Mathematically speaking — the language of computer algorithms — the range of probabilities for a qubit's value can be represented as a wave. And the interactions of all the qubits in a quantum computer can be mathematically described as multiple waves, which can amplify or cancel each other like physical waves in the ocean.

The job of a quantum algorithm is to mathematically describe the starting state of the qubits so that "the wave that encodes your solution gets much, much bigger, and the waves that don't contain your solution disappear," says Krysta Svore, general manager of quantum systems at Microsoft. "In a quantum algorithm, what we're actually doing is programming those waves."

People who use these quantum algorithms won't necessarily face such complexity: They will be able to make their queries from standard computers. Zapata, Cambridge Quantum, Microsoft, Google and other creators of quantum algorithms have created compilers: programs that do the nitty-gritty of encoding qubits and reading their outputs. Software developers who want applications to query a quantum computer in the cloud can write code in standard computing languages, such as Python and C++, and a compiler translates it into the steps necessary to make qubits do their thing. Microsoft has also developed a programming language, Q#, especially meant for facilitating quantum applications.

But while expertise in quantum mechanics won't be necessary to benefit from quantum algorithms, patience will be.
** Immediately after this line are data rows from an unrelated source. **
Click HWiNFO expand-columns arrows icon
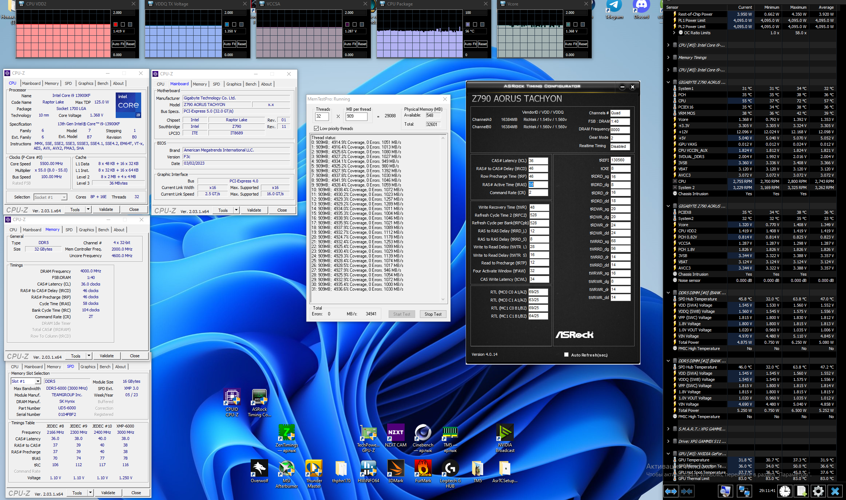 671,491
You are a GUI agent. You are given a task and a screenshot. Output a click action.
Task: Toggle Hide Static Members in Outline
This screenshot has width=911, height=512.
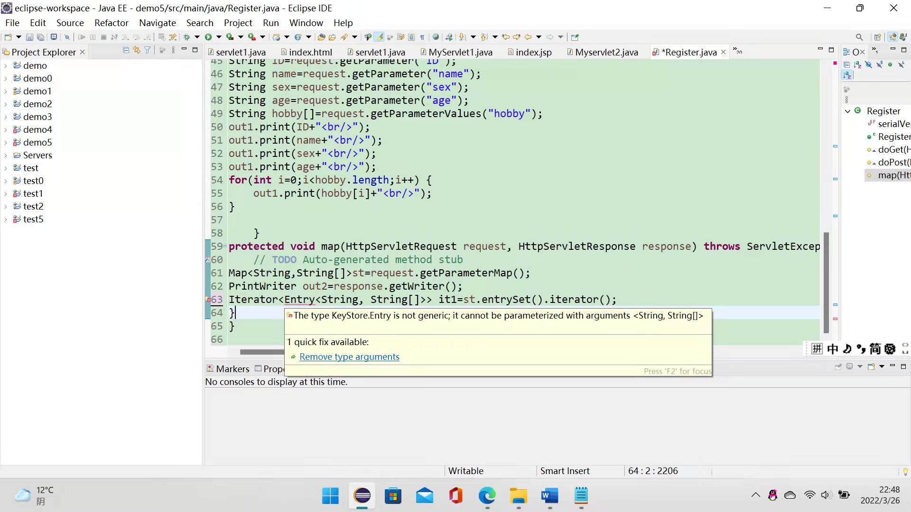click(880, 65)
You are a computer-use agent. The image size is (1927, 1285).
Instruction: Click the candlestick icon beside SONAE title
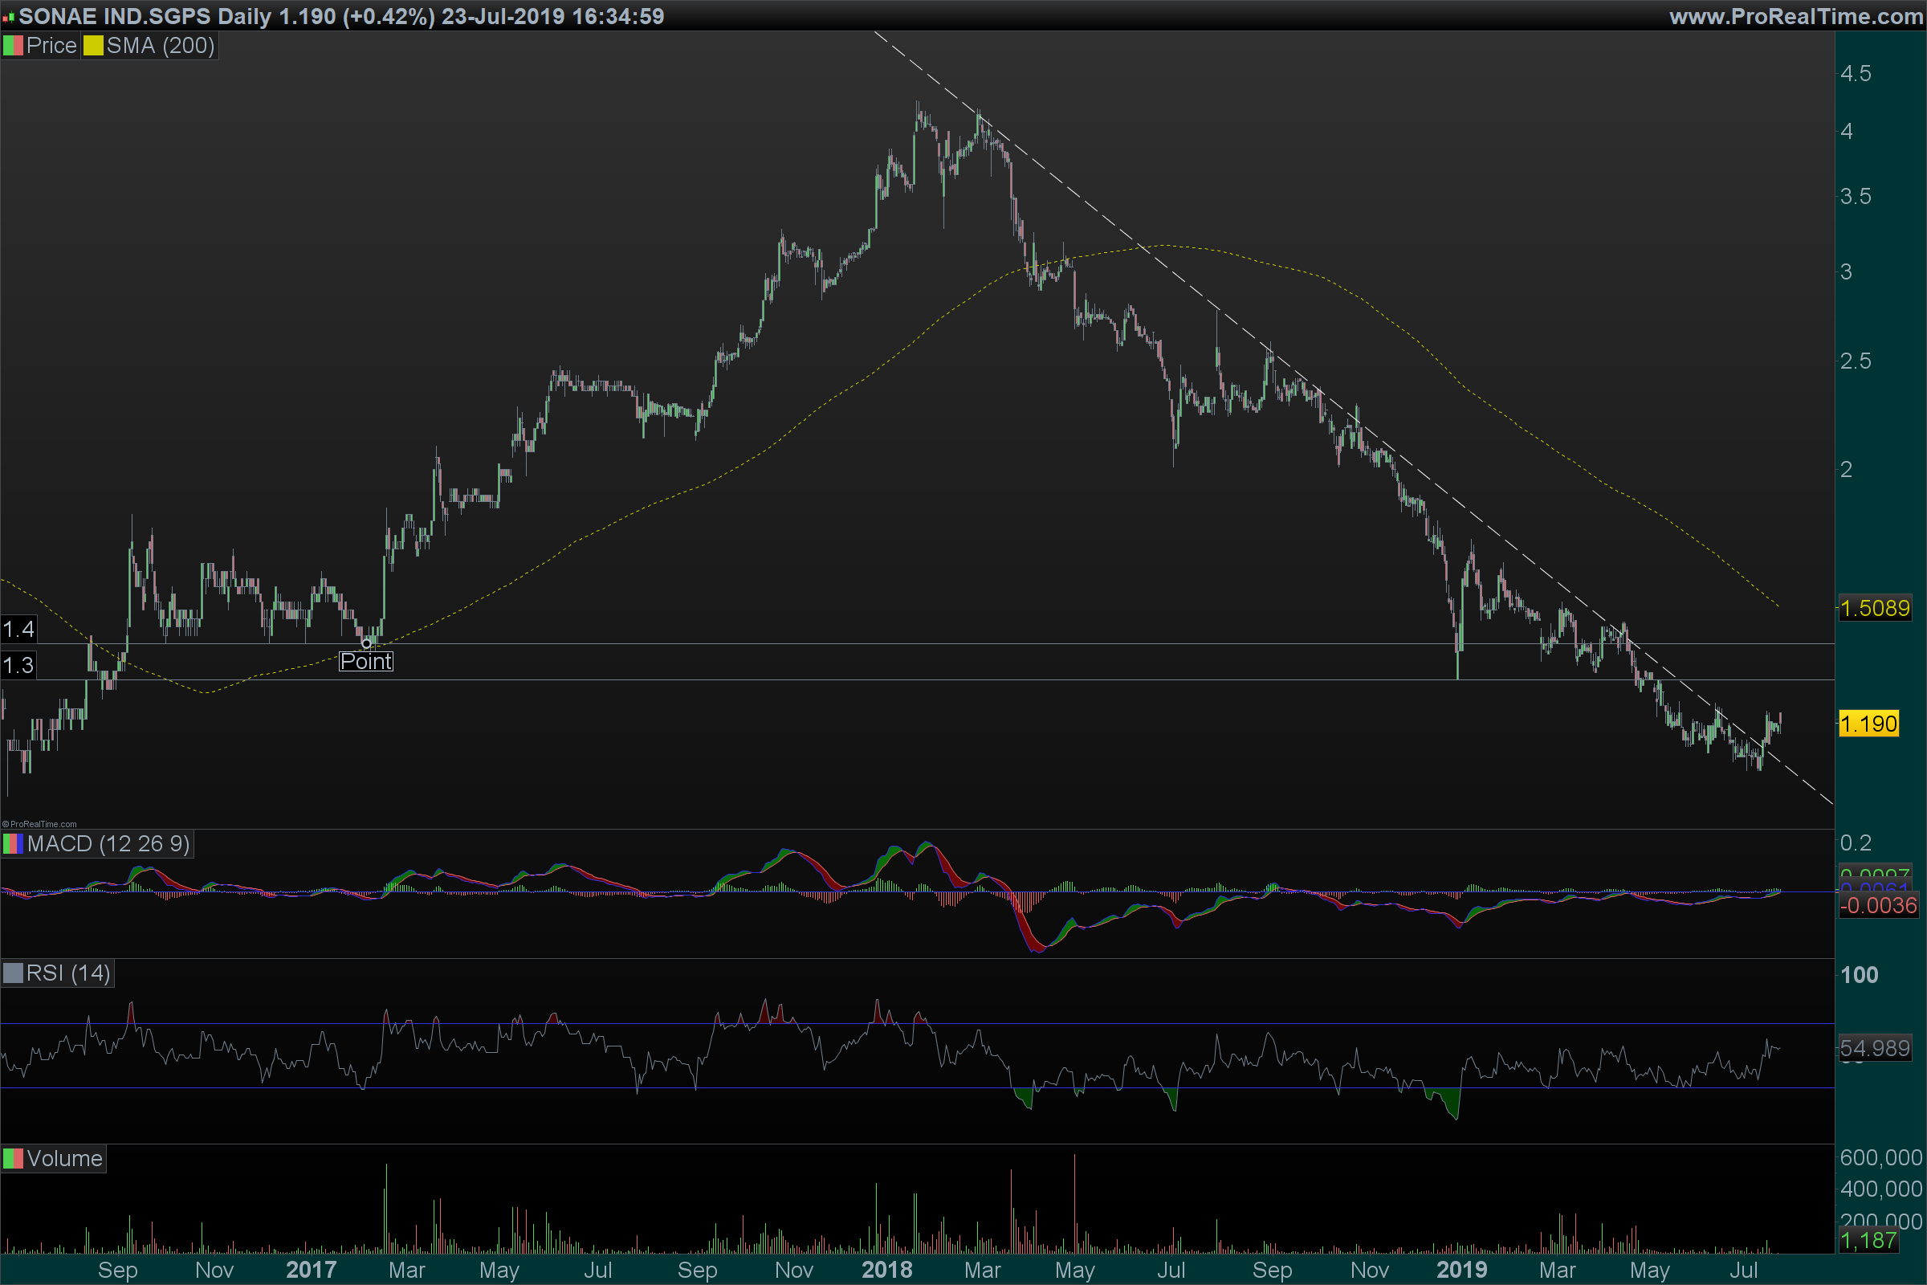point(8,16)
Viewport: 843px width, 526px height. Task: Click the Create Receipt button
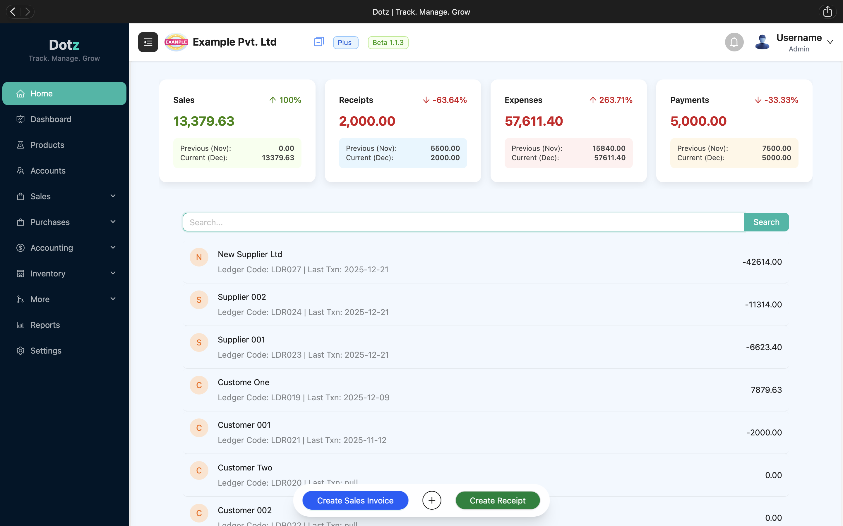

The most intriguing quantum algorithms — ones that would solve problems no classical computer could ever handle — will require machines with tens of thousands of reliable qubits. Today's machines have about 50 qubits and glitches that have to be accounted for with computationally costly error-correction techniques, and "we don't know yet whether such machines will be able to outperform classical computers for practically relevant problems," says Ashley Montanaro, a quantum-computation researcher at the University of Bristol and a co-founder of a quantum-software startup called PhaseCraft.

And as Scott Aaronson, a quantum-computing expert at the University of Texas, points out: "If something can also be done classically, then for the foreseeable future it will almost certainly be much cheaper and easier that way."

In the meantime, the main job of quantum-software providers might be to advise customers about how to prepare for the machines' eventual capabilities. "We are very careful to explain you won't have a commercial benefit for a while," Jackson says.

Cambridge Quantum Computing, which has raised $38 million from investors, won't need long to become profitable, according to CEO Ilyas Khan — but that's largely because the company is also earning revenue from selling encryption technology that uses principles of quantum mechanics. The market for quantum software will be slower to develop. "To use the internet analogy, we're at the dawn of 1995," Khan says.